This is a very historically important camera because of three key design details invented by Samuel Turner:

- It was the first film camera to mount the spools in front of the film plane rather than behind, which makes the camera a third shorter than previous film cameras.
- It was the first to use “daylight” film rolls in which the film is backed by paper to protect it from light, and also to carry printed markings to show when the film was advanced to the correct position to take a new photo.
- It was the first to have a red window on the back to allow reading the exposure number printed on the paper backing.

George Eastman was very quick to recognize the value of those features and proceeded to license the patents to use in his own cameras. But by 1895 he realized that he would be financially better off to simply buy out the Boston Camera Mfg.

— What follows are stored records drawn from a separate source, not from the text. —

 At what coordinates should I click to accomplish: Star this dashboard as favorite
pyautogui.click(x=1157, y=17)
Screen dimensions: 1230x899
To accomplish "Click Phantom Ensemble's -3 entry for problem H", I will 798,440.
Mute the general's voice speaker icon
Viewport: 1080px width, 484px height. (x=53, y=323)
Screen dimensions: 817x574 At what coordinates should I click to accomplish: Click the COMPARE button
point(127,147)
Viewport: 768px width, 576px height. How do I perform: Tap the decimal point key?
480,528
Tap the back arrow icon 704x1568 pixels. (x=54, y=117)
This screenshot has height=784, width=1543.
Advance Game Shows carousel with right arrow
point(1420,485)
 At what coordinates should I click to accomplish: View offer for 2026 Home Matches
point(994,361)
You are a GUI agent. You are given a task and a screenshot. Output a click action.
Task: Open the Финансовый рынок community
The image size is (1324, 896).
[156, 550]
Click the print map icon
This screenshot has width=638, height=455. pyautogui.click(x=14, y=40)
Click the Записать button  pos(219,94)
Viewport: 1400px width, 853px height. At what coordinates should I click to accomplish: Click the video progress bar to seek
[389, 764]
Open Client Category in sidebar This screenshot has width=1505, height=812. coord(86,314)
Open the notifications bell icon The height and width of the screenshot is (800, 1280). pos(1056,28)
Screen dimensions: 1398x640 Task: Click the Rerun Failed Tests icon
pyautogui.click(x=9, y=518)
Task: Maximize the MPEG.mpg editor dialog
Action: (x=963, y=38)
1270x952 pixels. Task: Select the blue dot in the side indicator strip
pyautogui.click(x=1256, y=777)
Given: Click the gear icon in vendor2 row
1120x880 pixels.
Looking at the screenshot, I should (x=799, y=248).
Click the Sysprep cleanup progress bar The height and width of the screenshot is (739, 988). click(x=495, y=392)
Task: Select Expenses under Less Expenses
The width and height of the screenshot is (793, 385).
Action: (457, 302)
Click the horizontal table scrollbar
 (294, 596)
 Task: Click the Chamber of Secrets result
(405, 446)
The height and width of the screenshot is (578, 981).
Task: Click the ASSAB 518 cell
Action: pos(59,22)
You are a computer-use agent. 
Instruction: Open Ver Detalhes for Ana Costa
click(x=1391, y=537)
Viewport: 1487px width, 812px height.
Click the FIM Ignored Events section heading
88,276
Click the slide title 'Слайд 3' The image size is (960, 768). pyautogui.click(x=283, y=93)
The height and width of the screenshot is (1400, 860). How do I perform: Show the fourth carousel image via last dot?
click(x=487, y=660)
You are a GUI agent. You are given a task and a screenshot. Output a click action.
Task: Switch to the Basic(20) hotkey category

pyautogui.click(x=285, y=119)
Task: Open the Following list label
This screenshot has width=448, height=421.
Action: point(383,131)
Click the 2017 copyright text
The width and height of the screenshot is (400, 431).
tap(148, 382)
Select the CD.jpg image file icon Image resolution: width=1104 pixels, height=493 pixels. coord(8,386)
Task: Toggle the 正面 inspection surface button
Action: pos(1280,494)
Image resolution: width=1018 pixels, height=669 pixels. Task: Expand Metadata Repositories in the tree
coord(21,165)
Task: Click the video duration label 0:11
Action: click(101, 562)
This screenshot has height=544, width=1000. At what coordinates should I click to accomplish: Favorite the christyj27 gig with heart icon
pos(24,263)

Co. and take ownership of the patents and copyrights rather than paying royalties. Starting in late 1895 Kodak released their own version of Boston's Bulls-Eye.

Three versions of the original Boston Bulls-Eye were made: ebonite (an early thermoplastic), priced at $7; natural wood, also priced at $7; or leather-covered wood, priced at $8. This is the latter version. They were not big sellers and all are very hard to find today.

It used a 'to-and-fro' shutter assembly that was simpler than Kodak's earlier sector shutter, but not as well-designed as the Kodak rotary shutters which went into use by late 1895. The front of the shutter plate is marked with an arrow to indicate which direction to push the shutter lever.

The early Boston Bulls-Eye cameras had a D-shaped opening on the back for the red exposure window. This was later changed to round. The D shape was deliberate. The paper backing used by Boston Camera had a line printed below each exposure number. This could be lined up with the flat side of the window to ensure proper positioning of the film (the camera was expected to be turned sideways for convenience in turning the winding key.)